# Changing Tranny fluid



## Silvspec86 (Apr 4, 2003)

hey guys, i've been wanting to change my tranny fluid to Redline synthetic MT90 or Royal Purple or something else to give smoother shifts and help out of that '02 tranny grinding problem. but the thing is i've never done it and dont know where to begin, i can't even find where to drain the old oil. let alone know where to add the new stuff, and i also need to know weather i need 5 quarts of redline or not. i'm totally clueless...if y'all are kind hearted enough to guide me along here, id be greatly appreiciated


----------



## nissannut (Jul 3, 2003)

I assume it is a manual trans and the oil is 90weight...

There is a drain bolt on the bottom of the trans.. It looks like a FEMALE 1/2 inch ratchet. Its a square hole that you insert a 1/2 inch ratchet into and remove.

Now after all the oil pours out. Remove the MALE square bolt on the side of the trans and PUMP oil into that hole until oil starts to come out. 3 4 5 6 whatever it takes. Make the car is on LEVEL ground when doing this!! 

You can buy a cheap $5.00 pump or long hose at autozone or harbor frieght if you can pour from above with a funnel.



CLean the metal shaving off the magnetic drain bolt before reinstalling.


----------



## chimmike (Oct 17, 2002)

if you're having the grinding problem, go to nissan and get your new O3 tranny.


----------



## 7SPEED (Mar 24, 2003)

3 bottles is what u need


----------



## tekmode (Feb 22, 2003)

i think im going to change to redline fluid soon


----------



## wwmjax (Mar 24, 2003)

what exactly does the redline synthetic do for your tranny?


----------



## chimmike (Oct 17, 2002)

chimmike said:


> *if you're having the grinding problem, go to nissan and get your new O3 tranny. *


----------



## wwmjax (Mar 24, 2003)

i think... im not sure though.... if youre having the grinding problem you should go to nissan and get your new 03 tranny.... just a hunch though


----------



## tekmode (Feb 22, 2003)

Redline fluid is synthetic...i drove 7SPEED's car and the shifter feels a little smoother.


----------



## Silvspec86 (Apr 4, 2003)

well there isnt enough asprin in the world that'll make me try to deal with nissan dealer people so they can tell me that there is no problem and send me on my 50 mile trip back. Plus, if they do decide to change it after 5 visits, it'll be like a month and a half with out my baby and i just can't let that happen...i'm taking matters into my own hands...will Royal Purple work as well as Redline?


----------



## BlackoutSpecV (May 8, 2002)

yea, royal purple makes a wicked motor oil, i had no idea they were into tranny oils now too. I might have to go check that out, i was going to use mt90...


----------



## Bror Jace (Apr 26, 2003)

Guys, I want to change my 6-speed's fluid as well and will be using Red Line MT-90. I used to use the thinner MTL in my Hondas and loved the stuff. 

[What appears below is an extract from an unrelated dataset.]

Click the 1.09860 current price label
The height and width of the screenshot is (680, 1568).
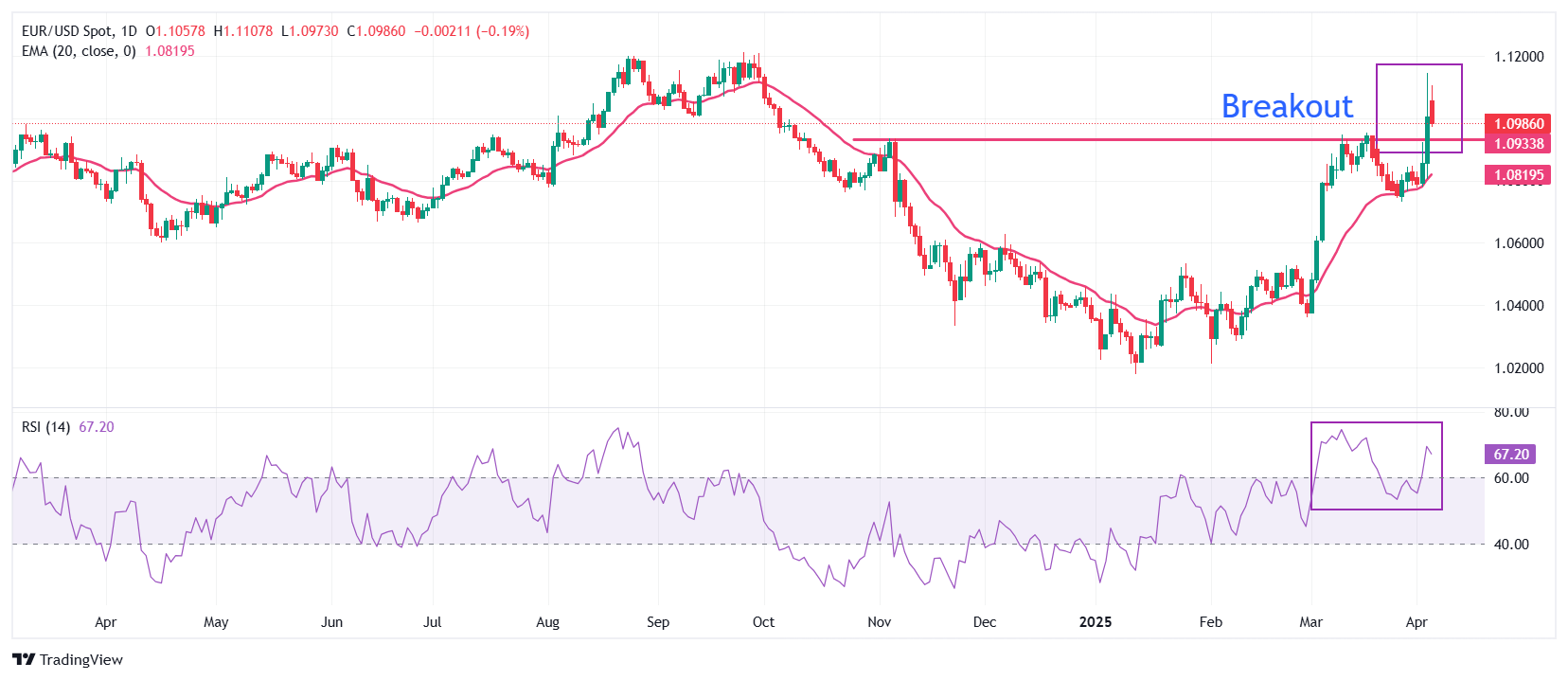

I crawled under my '03 Spec-V recently and looked at the transaxle and found what looks like two drain and fill plugs. One is a 10mm hex/allen key plug at the very bottom of the tranny. I took this as the drain (seemed obvious to me).

Now, the fill is a bit of a mystery. I saw a similar looking 10mm plug towards the front of the caseand higher up ... just inches from the end of the starter motor. Is this the check/fill plug? Soemthing else?

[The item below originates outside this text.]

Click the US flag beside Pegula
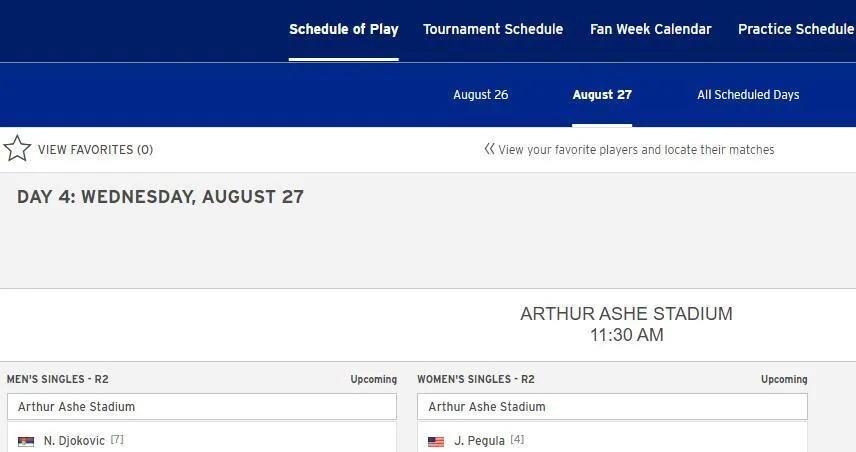(x=436, y=441)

What I saw looks very different from what *nissannut* describes above. 

Are the '02 and '03 trannies different? Someone told me I'd need a 14mm wrench and after buying one for $7, I can't find a single plug in which it'll fit.  

The factory fill shifts like $#it in freezing temps until the car has gone 3+ miles. I'm hoping the MT-90 will be an improvement and I want to make this change soon before it gets much colder.


----------



## MDMA (Oct 23, 2002)

Put one bottle MTL and two bottles MT-90
Actually, Royal Purple is MY personal favorite...


----------



## Silvspec86 (Apr 4, 2003)

what viscosity do we use if considering Royal Puple? and what do you guys think about buying the oil and having a shop do the change so i dont @#@$ anything up unintentionally? should we trust shops with our cars?


----------



## sr20dem0n (Mar 19, 2003)

should _we_ trust shops?
I don't, but you can if you want

changing the tranny oil is easy, it's actually easier than changing your oil.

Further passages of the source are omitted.